### PASSAGE FOR REVIEW
-*-*-

S&P Spotlights Differences In Two Big Japan ETFs

The WisdomTree Japan Hedged Equity Fund DXJ and the iShares MSCI Japan ETF EWJ are two of this year's most prolific asset-gathering ETFs.

Overall Japan ETFs raked in $2 billion last month, bringing the year-to-date total to $28 billion, according to BlackRock data.

DXJ and EWJ have accounted for over half the inflows to Japan ETFs, combining for nearly $14.5 billion worth of inflows, placing the funds second and third, respectively, behind the SPDR S&P 500 SPY in 2013 asset-gathering proficiency.

While DXJ and EWJ are both Japan ETFs, how they deliver investor returns is quite different. DXJ has risen to acclaim because, in addition to exposure to Japanese stocks, the fund also shorts the yen. That means DXJ is a "currency hedged" ETF. EWJ does not feature a USD/JPY hedge.

Related: Hedged Yen ETFs Could Have Much More Upside.

"A weakening yen is needed to extend the market rally, and structural reforms to labor and corporate tax are needed to make that happen," according to a new research note from S&P Capital IQ.

-*-*-

Stored dataset entries
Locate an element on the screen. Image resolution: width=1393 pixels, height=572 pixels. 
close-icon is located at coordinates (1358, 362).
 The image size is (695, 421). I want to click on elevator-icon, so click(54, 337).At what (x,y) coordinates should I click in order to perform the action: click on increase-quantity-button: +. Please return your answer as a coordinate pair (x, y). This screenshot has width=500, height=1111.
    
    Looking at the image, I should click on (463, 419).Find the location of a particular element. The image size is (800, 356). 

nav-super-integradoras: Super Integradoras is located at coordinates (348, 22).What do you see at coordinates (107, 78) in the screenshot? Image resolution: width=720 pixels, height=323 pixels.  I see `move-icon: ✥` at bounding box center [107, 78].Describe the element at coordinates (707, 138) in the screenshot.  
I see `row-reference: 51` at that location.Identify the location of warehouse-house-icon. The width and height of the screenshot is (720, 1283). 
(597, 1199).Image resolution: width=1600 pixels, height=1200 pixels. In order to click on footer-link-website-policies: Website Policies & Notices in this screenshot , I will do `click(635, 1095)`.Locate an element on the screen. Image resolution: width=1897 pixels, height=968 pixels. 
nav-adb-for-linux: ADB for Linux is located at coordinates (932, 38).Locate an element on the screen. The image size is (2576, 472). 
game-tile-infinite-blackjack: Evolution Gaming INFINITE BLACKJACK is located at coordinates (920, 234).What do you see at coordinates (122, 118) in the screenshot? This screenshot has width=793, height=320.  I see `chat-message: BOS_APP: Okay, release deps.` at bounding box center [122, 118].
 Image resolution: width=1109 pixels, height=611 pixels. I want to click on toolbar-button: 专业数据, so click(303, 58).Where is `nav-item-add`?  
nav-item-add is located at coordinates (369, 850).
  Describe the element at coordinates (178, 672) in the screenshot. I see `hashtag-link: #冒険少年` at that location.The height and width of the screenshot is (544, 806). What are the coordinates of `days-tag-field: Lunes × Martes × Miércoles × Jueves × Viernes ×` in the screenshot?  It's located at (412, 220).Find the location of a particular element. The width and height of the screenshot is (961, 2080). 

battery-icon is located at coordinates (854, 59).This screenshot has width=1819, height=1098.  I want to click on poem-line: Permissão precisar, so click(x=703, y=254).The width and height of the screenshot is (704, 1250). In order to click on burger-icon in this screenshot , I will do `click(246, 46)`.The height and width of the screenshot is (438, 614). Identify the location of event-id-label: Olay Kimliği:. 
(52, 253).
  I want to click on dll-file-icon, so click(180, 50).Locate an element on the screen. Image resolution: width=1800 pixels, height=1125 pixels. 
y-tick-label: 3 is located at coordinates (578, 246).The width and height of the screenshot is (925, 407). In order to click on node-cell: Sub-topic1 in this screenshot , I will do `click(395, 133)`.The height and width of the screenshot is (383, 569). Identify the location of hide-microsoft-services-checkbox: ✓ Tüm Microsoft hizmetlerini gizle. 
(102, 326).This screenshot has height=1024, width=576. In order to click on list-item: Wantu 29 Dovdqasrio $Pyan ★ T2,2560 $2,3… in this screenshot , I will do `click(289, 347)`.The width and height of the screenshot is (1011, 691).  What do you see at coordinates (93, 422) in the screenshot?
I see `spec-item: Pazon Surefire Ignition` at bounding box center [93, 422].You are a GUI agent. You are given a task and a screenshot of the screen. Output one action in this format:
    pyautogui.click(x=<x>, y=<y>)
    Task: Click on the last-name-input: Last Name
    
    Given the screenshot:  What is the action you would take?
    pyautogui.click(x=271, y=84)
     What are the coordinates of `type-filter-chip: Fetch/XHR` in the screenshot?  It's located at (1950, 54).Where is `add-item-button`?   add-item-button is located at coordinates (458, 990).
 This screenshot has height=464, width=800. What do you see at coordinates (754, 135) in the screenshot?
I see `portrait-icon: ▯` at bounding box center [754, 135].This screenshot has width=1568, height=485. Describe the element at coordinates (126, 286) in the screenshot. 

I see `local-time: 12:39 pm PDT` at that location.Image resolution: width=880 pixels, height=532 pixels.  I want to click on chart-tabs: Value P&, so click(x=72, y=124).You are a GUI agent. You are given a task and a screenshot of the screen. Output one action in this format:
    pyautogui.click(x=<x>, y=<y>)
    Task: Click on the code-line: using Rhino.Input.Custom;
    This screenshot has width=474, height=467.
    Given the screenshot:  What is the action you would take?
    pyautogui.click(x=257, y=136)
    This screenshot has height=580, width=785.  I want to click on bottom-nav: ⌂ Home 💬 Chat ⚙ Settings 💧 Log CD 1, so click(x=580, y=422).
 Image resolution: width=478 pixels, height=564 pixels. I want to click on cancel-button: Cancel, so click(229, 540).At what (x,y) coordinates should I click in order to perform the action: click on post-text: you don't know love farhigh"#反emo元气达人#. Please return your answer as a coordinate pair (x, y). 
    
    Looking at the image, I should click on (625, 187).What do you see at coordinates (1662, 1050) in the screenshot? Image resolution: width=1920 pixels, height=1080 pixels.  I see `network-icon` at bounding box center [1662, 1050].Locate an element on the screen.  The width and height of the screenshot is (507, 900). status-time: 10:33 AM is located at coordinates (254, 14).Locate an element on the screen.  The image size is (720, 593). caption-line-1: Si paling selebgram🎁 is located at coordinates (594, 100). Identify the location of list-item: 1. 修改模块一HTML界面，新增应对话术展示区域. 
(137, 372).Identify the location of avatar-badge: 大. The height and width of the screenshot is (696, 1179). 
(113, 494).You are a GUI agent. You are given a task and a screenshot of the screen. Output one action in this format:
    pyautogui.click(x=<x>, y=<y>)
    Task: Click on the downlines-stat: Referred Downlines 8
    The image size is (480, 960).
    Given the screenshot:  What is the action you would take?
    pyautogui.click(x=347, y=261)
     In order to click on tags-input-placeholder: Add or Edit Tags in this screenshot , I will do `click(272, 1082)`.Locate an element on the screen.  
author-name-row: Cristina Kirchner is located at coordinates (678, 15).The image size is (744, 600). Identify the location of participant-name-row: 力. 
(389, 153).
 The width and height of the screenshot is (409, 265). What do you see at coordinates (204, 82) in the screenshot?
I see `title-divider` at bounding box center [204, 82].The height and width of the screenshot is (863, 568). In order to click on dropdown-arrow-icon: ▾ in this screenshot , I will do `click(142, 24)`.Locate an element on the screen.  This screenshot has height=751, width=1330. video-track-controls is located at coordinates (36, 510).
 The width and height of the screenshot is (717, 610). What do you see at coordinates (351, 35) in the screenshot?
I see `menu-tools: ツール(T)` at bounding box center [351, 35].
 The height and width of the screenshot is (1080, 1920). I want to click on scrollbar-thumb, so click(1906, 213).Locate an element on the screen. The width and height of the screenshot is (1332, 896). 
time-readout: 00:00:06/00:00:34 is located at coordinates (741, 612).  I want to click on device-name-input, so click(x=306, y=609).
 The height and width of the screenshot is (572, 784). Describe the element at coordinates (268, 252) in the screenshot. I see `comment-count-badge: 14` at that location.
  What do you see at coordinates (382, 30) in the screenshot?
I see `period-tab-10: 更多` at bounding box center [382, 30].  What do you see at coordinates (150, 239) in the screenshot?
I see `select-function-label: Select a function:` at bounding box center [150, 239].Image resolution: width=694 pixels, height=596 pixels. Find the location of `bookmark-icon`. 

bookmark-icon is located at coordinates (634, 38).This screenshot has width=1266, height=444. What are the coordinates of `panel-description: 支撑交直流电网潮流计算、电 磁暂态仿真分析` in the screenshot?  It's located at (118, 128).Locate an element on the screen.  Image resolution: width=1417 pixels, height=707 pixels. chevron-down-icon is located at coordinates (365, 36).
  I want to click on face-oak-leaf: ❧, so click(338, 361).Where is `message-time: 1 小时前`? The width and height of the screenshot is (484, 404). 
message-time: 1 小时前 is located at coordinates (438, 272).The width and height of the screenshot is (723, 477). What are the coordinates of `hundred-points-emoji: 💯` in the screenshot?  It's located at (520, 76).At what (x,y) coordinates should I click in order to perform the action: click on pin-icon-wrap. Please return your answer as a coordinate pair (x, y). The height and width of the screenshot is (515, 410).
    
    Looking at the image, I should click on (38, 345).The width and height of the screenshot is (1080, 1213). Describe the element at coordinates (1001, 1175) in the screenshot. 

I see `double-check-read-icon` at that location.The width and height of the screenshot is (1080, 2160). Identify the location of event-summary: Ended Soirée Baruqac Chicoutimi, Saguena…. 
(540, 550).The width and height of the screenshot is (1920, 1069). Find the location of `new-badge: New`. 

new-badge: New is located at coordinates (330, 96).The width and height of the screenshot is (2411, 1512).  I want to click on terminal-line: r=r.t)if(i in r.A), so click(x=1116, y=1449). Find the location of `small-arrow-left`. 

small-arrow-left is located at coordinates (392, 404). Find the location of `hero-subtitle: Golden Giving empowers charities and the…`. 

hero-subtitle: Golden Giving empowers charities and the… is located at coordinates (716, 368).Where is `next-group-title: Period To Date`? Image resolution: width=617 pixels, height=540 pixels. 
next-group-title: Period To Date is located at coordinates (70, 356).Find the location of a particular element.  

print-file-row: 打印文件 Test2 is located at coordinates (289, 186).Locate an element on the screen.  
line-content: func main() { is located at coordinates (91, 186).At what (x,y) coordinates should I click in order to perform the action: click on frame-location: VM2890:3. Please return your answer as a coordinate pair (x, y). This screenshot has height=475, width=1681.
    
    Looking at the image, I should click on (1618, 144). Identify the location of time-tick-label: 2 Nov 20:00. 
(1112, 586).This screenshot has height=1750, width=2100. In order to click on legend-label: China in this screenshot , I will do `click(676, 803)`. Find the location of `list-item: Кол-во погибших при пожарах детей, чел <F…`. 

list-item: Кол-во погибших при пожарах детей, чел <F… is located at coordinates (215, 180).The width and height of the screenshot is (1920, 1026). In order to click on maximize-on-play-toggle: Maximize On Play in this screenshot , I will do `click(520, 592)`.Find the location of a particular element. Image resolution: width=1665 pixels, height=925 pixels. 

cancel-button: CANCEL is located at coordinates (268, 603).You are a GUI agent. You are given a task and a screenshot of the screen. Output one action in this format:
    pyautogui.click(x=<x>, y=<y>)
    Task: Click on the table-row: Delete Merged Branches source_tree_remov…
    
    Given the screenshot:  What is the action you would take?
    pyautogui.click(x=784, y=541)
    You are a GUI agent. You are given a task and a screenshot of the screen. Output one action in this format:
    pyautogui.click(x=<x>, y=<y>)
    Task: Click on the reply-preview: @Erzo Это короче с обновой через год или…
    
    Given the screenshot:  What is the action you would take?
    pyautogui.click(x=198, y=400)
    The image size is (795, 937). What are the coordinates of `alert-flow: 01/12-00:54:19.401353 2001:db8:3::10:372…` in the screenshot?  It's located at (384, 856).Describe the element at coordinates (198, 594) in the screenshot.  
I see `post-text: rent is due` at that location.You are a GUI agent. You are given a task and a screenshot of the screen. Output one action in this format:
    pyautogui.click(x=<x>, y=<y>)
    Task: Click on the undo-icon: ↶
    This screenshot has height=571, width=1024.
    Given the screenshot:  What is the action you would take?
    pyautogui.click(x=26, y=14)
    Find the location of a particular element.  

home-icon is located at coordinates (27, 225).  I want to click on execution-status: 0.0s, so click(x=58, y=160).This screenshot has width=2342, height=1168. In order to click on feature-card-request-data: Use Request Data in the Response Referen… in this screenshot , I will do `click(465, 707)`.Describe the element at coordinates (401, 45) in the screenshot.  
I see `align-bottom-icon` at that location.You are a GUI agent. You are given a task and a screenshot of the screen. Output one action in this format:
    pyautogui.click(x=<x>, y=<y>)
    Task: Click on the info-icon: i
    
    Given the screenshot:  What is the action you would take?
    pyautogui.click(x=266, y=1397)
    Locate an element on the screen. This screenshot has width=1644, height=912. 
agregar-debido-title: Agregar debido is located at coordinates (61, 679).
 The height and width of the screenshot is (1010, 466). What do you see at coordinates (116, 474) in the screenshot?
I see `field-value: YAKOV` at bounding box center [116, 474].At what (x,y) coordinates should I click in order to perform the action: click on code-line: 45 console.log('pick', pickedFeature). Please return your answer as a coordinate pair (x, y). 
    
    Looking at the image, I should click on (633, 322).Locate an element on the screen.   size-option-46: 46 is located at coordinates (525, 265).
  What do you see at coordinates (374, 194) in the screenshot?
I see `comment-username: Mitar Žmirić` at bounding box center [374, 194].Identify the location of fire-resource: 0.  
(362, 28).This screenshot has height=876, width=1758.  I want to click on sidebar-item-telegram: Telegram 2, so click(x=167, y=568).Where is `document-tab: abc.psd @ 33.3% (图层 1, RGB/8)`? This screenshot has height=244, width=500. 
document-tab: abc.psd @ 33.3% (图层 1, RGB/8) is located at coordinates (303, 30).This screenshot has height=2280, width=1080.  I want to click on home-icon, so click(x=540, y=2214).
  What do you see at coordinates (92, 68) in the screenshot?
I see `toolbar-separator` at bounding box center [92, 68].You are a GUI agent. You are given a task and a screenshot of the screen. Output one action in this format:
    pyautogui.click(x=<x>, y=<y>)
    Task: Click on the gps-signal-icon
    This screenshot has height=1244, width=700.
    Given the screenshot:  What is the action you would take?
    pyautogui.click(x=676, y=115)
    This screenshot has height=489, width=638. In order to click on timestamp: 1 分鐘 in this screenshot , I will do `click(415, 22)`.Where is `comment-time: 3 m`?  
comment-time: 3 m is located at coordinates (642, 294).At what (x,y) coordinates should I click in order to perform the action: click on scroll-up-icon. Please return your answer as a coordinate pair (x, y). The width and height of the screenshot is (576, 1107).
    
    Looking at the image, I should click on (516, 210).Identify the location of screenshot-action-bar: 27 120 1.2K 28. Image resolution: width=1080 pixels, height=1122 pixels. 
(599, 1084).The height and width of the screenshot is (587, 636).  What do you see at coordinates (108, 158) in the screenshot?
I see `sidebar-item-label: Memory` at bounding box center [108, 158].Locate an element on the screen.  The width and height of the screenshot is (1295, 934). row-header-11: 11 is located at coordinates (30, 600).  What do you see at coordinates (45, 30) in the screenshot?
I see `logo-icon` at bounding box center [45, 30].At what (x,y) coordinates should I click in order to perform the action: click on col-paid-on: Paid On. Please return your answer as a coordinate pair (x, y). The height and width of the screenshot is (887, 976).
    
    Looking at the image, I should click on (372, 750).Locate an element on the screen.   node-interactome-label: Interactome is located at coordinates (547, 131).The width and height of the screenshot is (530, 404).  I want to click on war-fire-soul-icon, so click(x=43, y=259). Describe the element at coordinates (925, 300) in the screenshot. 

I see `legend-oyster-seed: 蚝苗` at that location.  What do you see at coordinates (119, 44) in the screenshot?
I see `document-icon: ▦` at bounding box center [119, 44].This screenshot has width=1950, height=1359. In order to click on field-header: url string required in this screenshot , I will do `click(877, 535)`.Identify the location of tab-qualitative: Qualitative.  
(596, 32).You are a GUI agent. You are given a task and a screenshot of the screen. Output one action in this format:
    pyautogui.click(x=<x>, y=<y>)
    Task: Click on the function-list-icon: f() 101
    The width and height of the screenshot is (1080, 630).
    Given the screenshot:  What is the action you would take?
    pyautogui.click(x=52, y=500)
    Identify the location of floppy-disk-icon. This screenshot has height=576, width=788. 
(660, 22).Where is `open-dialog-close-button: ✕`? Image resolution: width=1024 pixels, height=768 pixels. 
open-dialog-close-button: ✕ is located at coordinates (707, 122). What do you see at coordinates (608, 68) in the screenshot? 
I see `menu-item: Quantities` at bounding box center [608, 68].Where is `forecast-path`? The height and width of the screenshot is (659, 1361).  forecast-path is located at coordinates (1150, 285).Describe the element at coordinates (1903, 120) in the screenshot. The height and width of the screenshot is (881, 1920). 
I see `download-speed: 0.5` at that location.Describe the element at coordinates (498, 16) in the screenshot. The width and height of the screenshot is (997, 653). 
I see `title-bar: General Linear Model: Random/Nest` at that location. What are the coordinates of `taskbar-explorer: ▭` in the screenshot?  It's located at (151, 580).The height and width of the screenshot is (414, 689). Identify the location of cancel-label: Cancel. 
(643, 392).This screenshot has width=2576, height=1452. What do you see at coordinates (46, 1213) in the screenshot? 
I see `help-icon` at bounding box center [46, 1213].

-*-*-

### EXERCISE SET
A – In the Japan ETF article, how much money did Japan ETFs take in last month?
B – Pick up the Japan ETF article after its final sentence and keep writing it.

### RESULTS IN ORDER
A – $2 billion

B –
In a year in which investors have had few options for noticeable gains outside of the U.S., DXJ in particular has stood tall. The fund has surged 24.9 percent compared to 18.8 percent for EWJ, proving the hedged yen component is an efficacious strategy. What often gets lost in the hedged currency shuffle is another critical element to DXJ's success.

That being a screen employed by WisdomTree to ensure the ETF's 310 equity holdings derive the bulk of their revenue from outside of Japan. Still, neither ETF is impervious to the effects of a stronger yen. In the past three months, the CurrencyShares Japanese Yen Trust FXY is up 5.1 percent. Over the same time, DXJ is down 8.8 percent while EWJ has lost 3.3 percent.

S&P Capital IQ has Overweight ratings on both ETFs, but acknowledges a preference for EWJ should the yen continue to strengthen.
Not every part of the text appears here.